Road trip with oddball family drives past formula, into uplifting tragedy
Feeling depressed? Think no one’s got it worse than you? You need a little sunshine in your life a “Little Miss Sunshine,” to be exact.
This dysfunctional family road-trip comedy wallows in hilarious misery for an hour-and-a-half before miraculously showing there’s hope for anyone.
Sure, that’s the outline for a sitcom. But it’s rare to find one this good in any medium.
Directed by the husband-wife team of Jonathan Dayton and Valerie Faris, who have an extensive background in music videos, and written by Michael Arndt, whose lack of credits indicates the blood is still wet on his contract with the devil, this Sundance favorite keeps you weak from laughing and leaves you feeling exhilarated. What more could you want?
(OK, it’s summer. You could want gratuitous special effects and explosions. Well, you won’t get them here.)
To leave you the joy of discovery, I’ll just introduce the main characters and set up the premise.
Olive Hoover (Abigail Breslin), 7, is watching a tape of an old Miss America pageant and mimicking the winners’ reactions. She will soon learn she’s a finalist in the Little Miss Sunshine competition.

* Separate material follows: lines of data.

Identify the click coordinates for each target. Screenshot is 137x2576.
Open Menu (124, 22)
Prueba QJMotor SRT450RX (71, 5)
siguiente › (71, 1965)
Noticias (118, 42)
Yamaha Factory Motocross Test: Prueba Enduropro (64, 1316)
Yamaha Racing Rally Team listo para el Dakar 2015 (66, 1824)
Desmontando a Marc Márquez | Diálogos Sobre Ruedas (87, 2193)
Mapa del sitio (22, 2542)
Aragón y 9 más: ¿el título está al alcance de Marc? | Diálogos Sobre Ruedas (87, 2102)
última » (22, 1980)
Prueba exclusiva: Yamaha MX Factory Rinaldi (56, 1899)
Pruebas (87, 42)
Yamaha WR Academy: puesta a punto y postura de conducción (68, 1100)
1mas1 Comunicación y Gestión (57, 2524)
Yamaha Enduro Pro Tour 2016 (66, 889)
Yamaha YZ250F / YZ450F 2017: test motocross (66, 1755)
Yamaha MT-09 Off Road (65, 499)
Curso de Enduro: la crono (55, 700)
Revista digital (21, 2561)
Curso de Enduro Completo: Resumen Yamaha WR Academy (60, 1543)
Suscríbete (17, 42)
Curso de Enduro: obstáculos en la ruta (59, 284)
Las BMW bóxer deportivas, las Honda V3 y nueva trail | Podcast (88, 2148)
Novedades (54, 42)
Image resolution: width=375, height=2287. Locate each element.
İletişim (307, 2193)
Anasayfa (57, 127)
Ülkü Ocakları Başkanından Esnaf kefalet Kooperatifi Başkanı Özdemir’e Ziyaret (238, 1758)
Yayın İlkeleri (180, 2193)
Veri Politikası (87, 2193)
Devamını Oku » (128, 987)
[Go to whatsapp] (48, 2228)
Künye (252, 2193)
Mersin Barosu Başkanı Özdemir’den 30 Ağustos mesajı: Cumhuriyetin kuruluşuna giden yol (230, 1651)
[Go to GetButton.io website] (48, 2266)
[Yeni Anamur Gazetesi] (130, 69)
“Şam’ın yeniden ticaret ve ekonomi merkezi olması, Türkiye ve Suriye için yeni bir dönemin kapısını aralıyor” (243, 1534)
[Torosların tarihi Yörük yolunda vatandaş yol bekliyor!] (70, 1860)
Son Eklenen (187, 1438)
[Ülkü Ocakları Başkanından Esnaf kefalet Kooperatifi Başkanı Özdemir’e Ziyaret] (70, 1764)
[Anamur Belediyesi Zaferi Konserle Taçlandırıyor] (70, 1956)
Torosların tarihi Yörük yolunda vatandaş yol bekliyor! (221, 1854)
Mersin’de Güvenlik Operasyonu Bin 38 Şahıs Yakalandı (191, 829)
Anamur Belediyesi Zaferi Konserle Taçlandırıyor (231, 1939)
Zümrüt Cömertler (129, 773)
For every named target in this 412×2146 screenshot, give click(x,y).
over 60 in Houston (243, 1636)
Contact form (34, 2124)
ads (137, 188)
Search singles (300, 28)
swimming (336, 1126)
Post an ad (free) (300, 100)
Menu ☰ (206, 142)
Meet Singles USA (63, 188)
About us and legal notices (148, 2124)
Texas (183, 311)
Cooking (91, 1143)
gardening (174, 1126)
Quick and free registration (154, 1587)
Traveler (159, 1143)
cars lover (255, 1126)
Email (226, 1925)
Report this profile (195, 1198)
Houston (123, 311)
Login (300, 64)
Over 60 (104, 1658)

Olive’s father, Richard (Greg Kinnear), is delivering a motivational speech about his nine-step “Refuse to Lose” program to a small, unenthusiastic audience. He’s waiting to hear from his agent about a big book deal.
Olive’s brother, Dwayne (Paul Dano), 15, a Nietzsche-reading nihilist, is working out in his room. He’s vowed not to speak until he goes to the Air Force Academy and becomes a test pilot.
Their grandfather (Alan Arkin), Richard’s father, who lives with them since being thrown out of a nursing home, is snorting heroin. (“When you’re old, you’re crazy not to do it.”)
Richard’s wife, Sheryl (Toni Collette), a closet smoker, is picking up her gay brother, Frank (Steve Carell), from the hospital. “The number-one Proust scholar in the United States,” Frank attempted suicide after losing his grad student boyfriend and his credibility to a rival, and also losing his job and home.
When these six sit down together at the dinner table, it’s like one of those holiday movies about a dysfunctional family that gets together once a year. The fact that they will be living together indefinitely makes it more like “No Exit,” even if that’s Sartre not Proust or Nietzsche.
The house isn’t big enough for them all, so they pile into a VW bus for the drive from Albuquerque to Redondo Beach for the Little Miss Sunshine pageant. They don’t meet any chainsaw-wielding killers on the way, but everything else that can go wrong does.
The casting couldn’t be better, with Kinnear taking top honors. If you’ve never thought about what it would be like to live with a motivational speaker, he’ll leave you with recurring nightmares about it. But since he divides the world into winners and losers, it’s almost touching when he realizes he’s on the wrong side of his own equation.
“Luck,” Richard preaches, “is the name losers give to their own failings.”
Cranky, raunchy Grandpa offers a more affirming philosophy: “A real loser is someone who’s so afraid of not winning he doesn’t even try.”
Carell is admirably low-key as Frank, whose gayness is no big deal, though initially a novelty to Olive. He could as easily have attempted suicide over a woman, so it’s to the filmmakers’ credit that they made him gay without passing judgment on him.
Watching this family actually become a family provides an uplifting finish to what’s otherwise one of the funniest tragedies you’ve ever seen.
This article appeared in the Dallas Voice print edition, August 11, 2006.